難聴者のコミュニケーション方法は、補聴器・筆談・身振り/ジェスチャー・口話・読話・手話・指文字などの方法があります。
難聴といっても軽度から重度の難聴まで様々ですが、いつ難聴になったか(先天性難聴/後天性難聴)によってもコミュニケーションの方法は変わってきます。
もちろん、コミュニケーションの目的や状況 (1対1の会話/複数人での会話など)によってもコミュニケーション手段は変わってくると思います。
〈補聴器〉

補聴器の仕組みは、マイクロフォンで音を集めてアンプで増幅しスピーカーで音を出すというものです。充電タイプ・電池タイプがあります。
補聴器の形状も耳にかけるタイプと耳の穴に入れる耳あなタイプがあります。
補聴器は、難聴者の聞こえをサポートする医療機器の為、聴力に応じた調整を専門家が行います。
音を大きくして届けるだけでなく必要に応じて雑音を抑えて聞き取りやすくします。
騒がしい場所で音量調整をしたりプログラムを変更したりできる器種もあります。
最近では、iPhoneをリモコンとして使用できるものもあります。ただ、難聴の原因疾患や程度・難聴になった時期(先天性難聴/後天性難聴)によっても聞こえ方が異なります。
念頭に置いて頂きたいのが、「補聴器を使えば完全に聞こえる状態になる訳ではない」という事です。
早口だと分かりにくい、数人での会話場面になると聞き取りにくい事が完全に解消される訳ではありません。
難聴の程度や症状によっては、補聴器だけでなく下記のようなコミュニケーション方法と併用している方々がいます。
〈読話〉〈口話〉を追加
相手の口の動きを見て理解する事を「読話」と言い、耳で聞き取り、自分の声で言葉を発して伝える事を「口話」と言います。「読話」だけでは、十分に理解できないので筆談や身振りも使用して伝え合う事が大切です。
〈筆談〉
文字を書いて伝える方法。メモがない時は、手のひらや空書きを使用する事もあります。最近は、お話した内容が文字化されるデジタルの筆談機もあります。簡単な方法なので難聴者に伝える方法としてもよく使用します。
<身振り/ジェスチャー>
全ての人が手話を使用できる訳ではないので、身振り・手振りの工夫を取り入れて伝える事は大切です。
<手話>
手話は手指の動きと顔の表情によって表現されるものです。手話は訓練する必要があるのですぐに使える様になる訳ではありません。難聴者の中でも手話が使用できない人は沢山います。
<指文字>
50音をすべて指の動きで表現するものです。
聴覚障害者の情報保障として手話通訳や要約筆記(話の内容を要約して文章にする)の派遣制度もあります。

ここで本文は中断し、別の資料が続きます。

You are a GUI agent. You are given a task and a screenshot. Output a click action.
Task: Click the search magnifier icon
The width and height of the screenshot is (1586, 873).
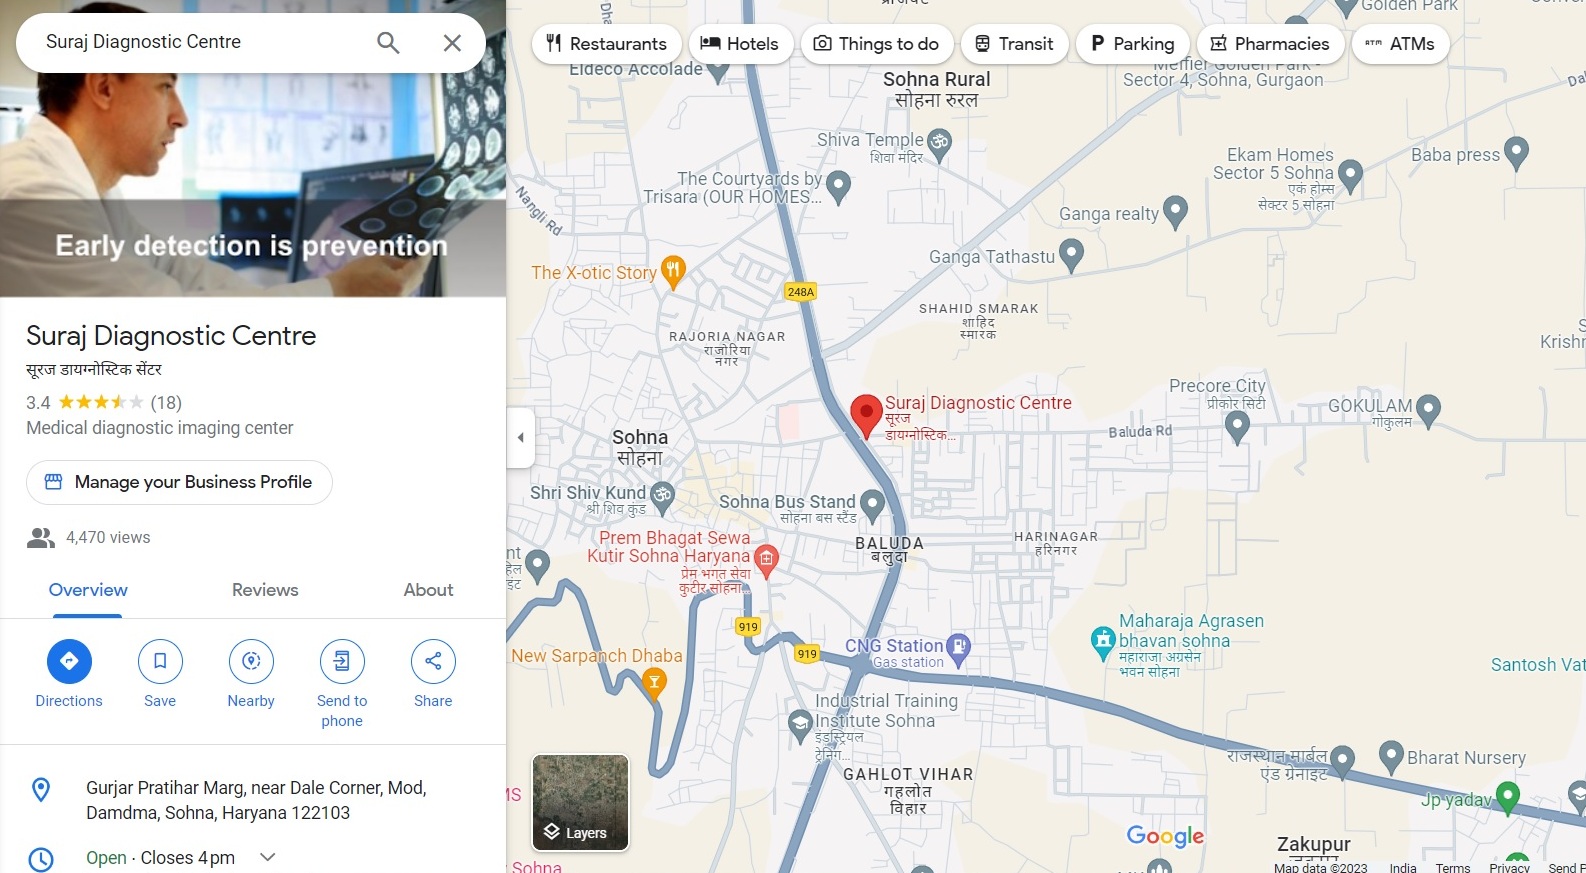point(388,42)
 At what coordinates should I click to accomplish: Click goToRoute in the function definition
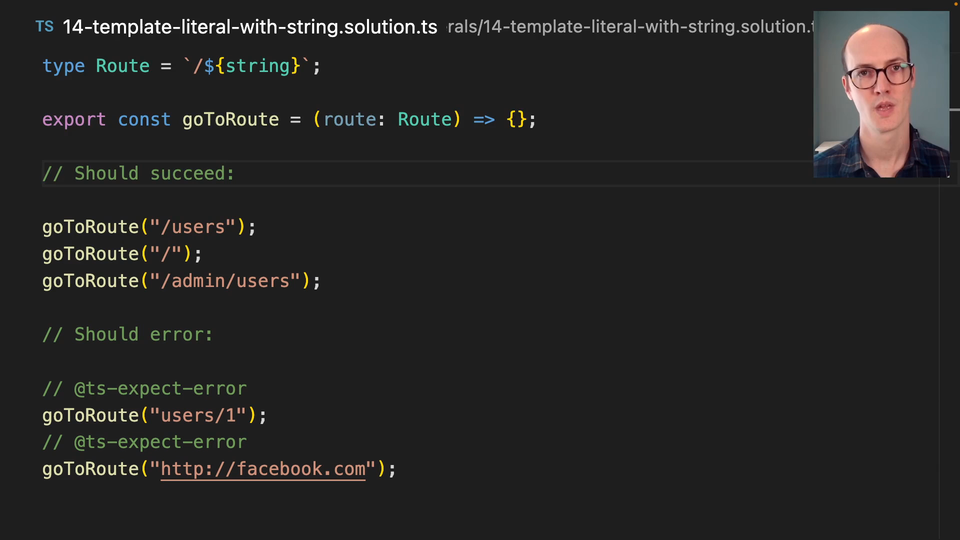coord(230,120)
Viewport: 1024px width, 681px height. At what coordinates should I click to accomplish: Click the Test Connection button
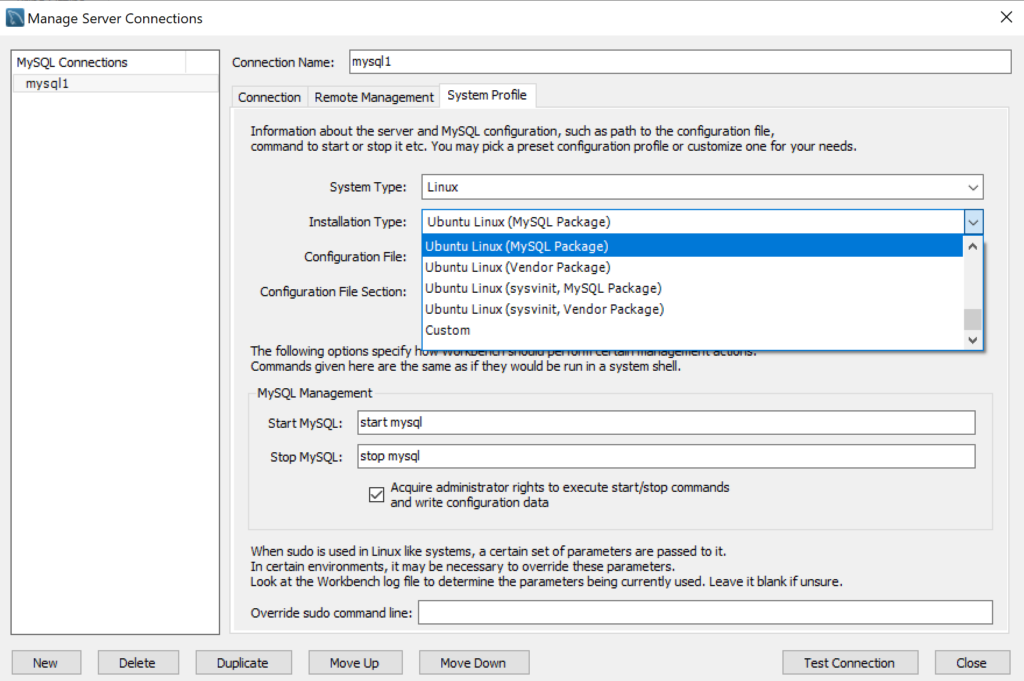pos(849,663)
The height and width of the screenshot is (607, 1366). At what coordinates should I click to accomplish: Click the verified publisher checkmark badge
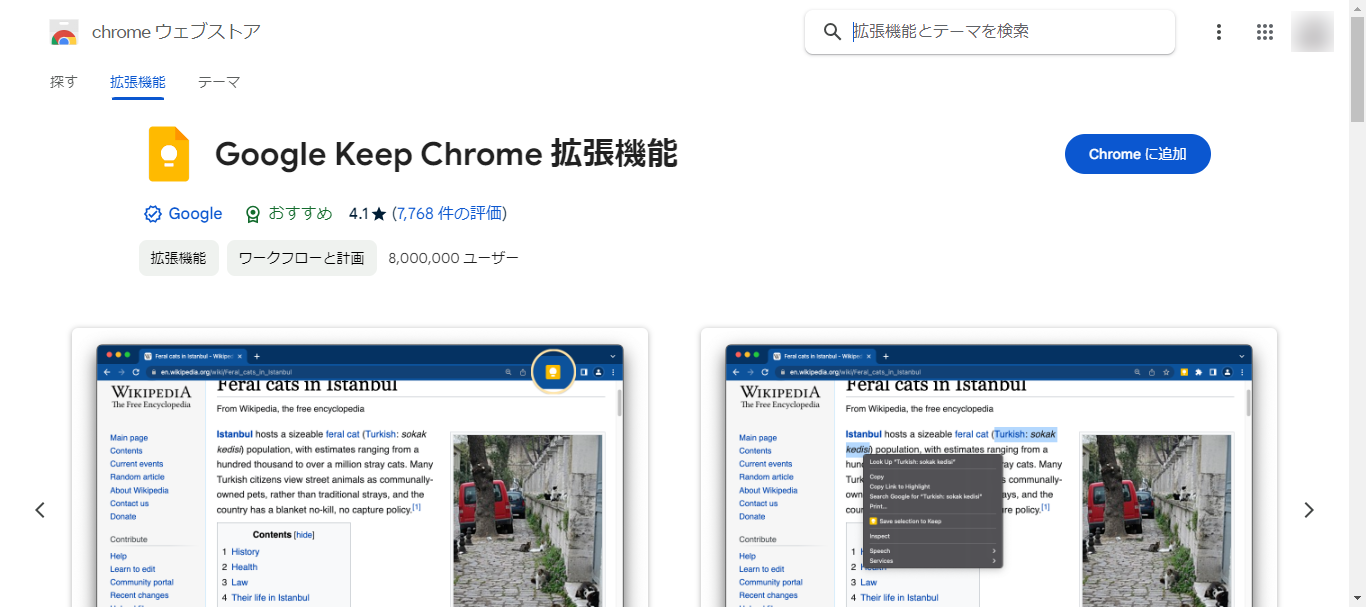tap(152, 213)
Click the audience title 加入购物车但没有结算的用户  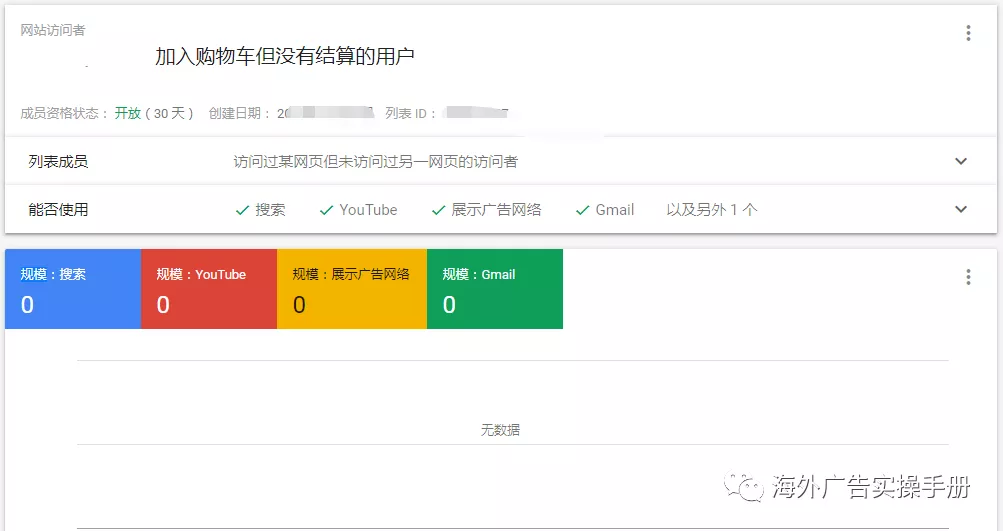click(x=285, y=57)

令和3年7月より、「電話リレーサービス」が開始し、聴覚や発話に困難がある方と聴覚障害者以外の方との会話を通訳オペレータが手話や文字と音声を通訳する事によって電話で双方とコミュニケーションを取る事が出来るようになりました。
現在、全国の主要空港6カ所に「手話フォン」が設置されています。空港を利用する方々が目にする事によって、聴覚障害者の方々の電話利用の必要性を感じてもらいたいという想いがあるそうです。聴覚障害者の方々が安心した生活を送れる為に、このような事が「当たり前」と認識される事が大切だと思います。
難聴者への接し方のアドバイスについては、下記をご覧ください。
一人ひとり、コミュニケーション方法が異なる事が多く、補聴器だけですべてのコミュニケーションが取れるという訳ではありません。相手の口の動きと前後の会話の流れから推測しながら理解したり、筆談を交えながらコミュニケーションを取ったりしている方も沢山いらっしゃいます。どのコミュニケーション方法が有効なのかは実際に交流しながら理解していくことが大切です。